◆ Teks Sumber
· · · · ·
Selain itu juga didirikan sebuah
tempat pemandian yang tujuannya adalah disamping untuk tempat mandi, juga
sebagai tempat rekreasi maupun istirahat, tempat ini dinamakan Pesirman.
Kemudian seperti halnya pada banyak kejadian maka nama itupun saat ini lebih
dikenal dengan nama Pesiraman.
Dari proses kesejarahan tersebut,
maka walaupun secara geografis letak desa lenek demikian adanya, akan tetapi
kultur atau budaya masyaraktnya tetap memiliki banyak kesamaan. Hal ini juga
yang menyebabkan mereka tetap merasa satu, sebagai salah satu buktinya adalah
bahwa tidak jarang terjadi sekelompok keluarga yang berdomisili di ujung utara
desa masih bersaudara dengan yang di ujung selatan maupun lainnya, faktor pendukung
lainnya adalah terdapatnya beberapa peninggalan sejarah, seperti bekas masjid
tua ” Masjid Presak” (Presak = bekas pusat pemerintahan desa yang ditinggalkan)
dan bekas tempat pakaian orang tua yang di sebut MIJO.
Sampai saat ini masyarakat Desa Lenek
adalah merupakan salah satu masyarakat yang masih mampu melestarikan budaya
daerah setempat dalam lingkaran hidupnya, baik yang berupa upacara yang
bersifat ritual maupun upacara lainnya. Beberapa upacara daur hidup yang masih
dilestarikan oleh masyarakat desa lenek diantaranya adalah Upacara Khitanan,
Kelahiran, Perkawinan, juga Kematian.
Selain itu ada juga beberapa
upacara yang berkaitan nilai agama yaitu, Upacara Bubur Putek (tanggal 10
Muharam), Upacara pembuatan Bubur Abang (tanggal 10 Syapar), Upacara Mulut Adat
(tanggal 12 Rabiulawal), serta ada pula upacara yang berkaitan dengan alam
misalnya, Begawe Belauq, Upacara Ngalu Ujan, Upacara Betetulak, Upacara
Ngayu-ayu
Upacara Adat Mulut Bleq merupakan
salah satu bentuk upacara ritual pada masyarakat Lombok Timur, khususnya yang
berada di desa Lenek yang berlangsung secara turun temurun dari dulu sampai
saat ini, upacara ini dimaksudkan untuk memperingati kelahiran nabi besar
Muhammad SAW dengan secara adat, dimana pelaksanaan upacara ini dimulai dari
tanggal 10 sampai dengan 15 Rabiulawal pada setiap tahunnya. Upacara Mulut Bleq
diawali dengan pengeluaran Sabuk Belo kemudian dilanjutkan dengan acara
Pepaosan, Pembuatan Minyak Obat dan acara puncaknya ialah Praja Mulud. Pada
siang harinya acara dilanjutkan dengan pengajian, penyantunan Anak Yatim Piatu
dan pemberian makan kepada semua mahluk. Sedangkan pada malam harinya
diramaikan dengan berbagai macam kesenian sasak.
· · · · ·
◆ Baris Data
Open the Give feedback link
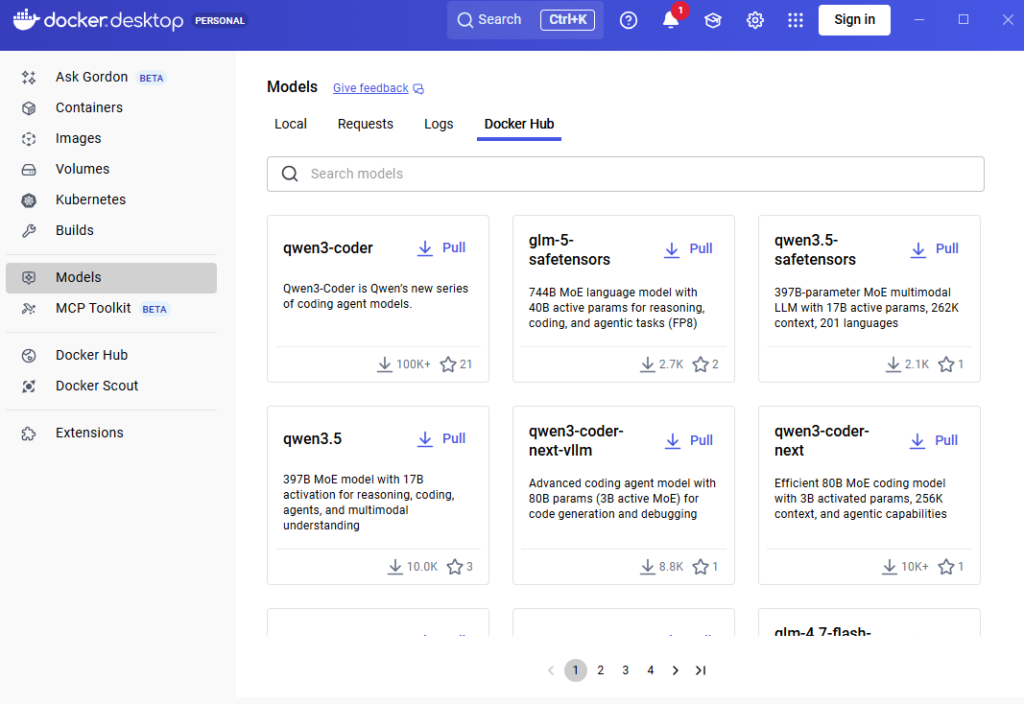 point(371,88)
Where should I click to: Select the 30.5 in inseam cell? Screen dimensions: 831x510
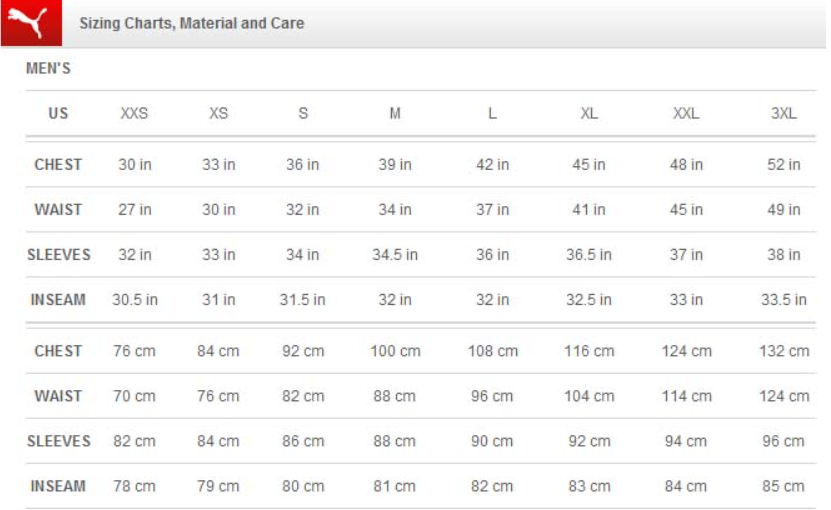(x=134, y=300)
· · · · ·
◆ Persyaratan Tugas
**1)** Tuliskan kembali bagian teks tentang Desa Lenek, mulai dari "Sampai saat ini" sampai dengan "Perkawinan, juga Kematian.".
**2)** Ringkaslah paragraf dalam teks tentang Desa Lenek yang diawali dengan "Upacara Adat Mulut Bleq merupakan" menjadi daftar butir yang tetap memuat fakta-fakta pokoknya.

◆ Jawaban per Tugas
**1)**
Sampai saat ini masyarakat Desa Lenek
adalah merupakan salah satu masyarakat yang masih mampu melestarikan budaya
daerah setempat dalam lingkaran hidupnya, baik yang berupa upacara yang
bersifat ritual maupun upacara lainnya. Beberapa upacara daur hidup yang masih
dilestarikan oleh masyarakat desa lenek diantaranya adalah Upacara Khitanan,
Kelahiran, Perkawinan, juga Kematian.

**2)**
- Upacara Adat Mulut Bleq adalah upacara ritual masyarakat Lombok Timur, khususnya di Desa Lenek, yang berlangsung turun-temurun hingga kini.
- Tujuannya adalah memperingati kelahiran Nabi Muhammad SAW secara adat.
- Upacara ini diadakan setiap tahun pada tanggal 10 sampai dengan 15 Rabiulawal.
- Urutan acaranya adalah pengeluaran Sabuk Belo, lalu Pepaosan, kemudian Pembuatan Minyak Obat, dengan puncak acara Praja Mulud.
- Pada siang hari, acara berlanjut dengan pengajian, penyantunan anak yatim piatu, dan pemberian makan kepada semua makhluk.
- Pada malam hari, acara diramaikan dengan berbagai kesenian Sasak.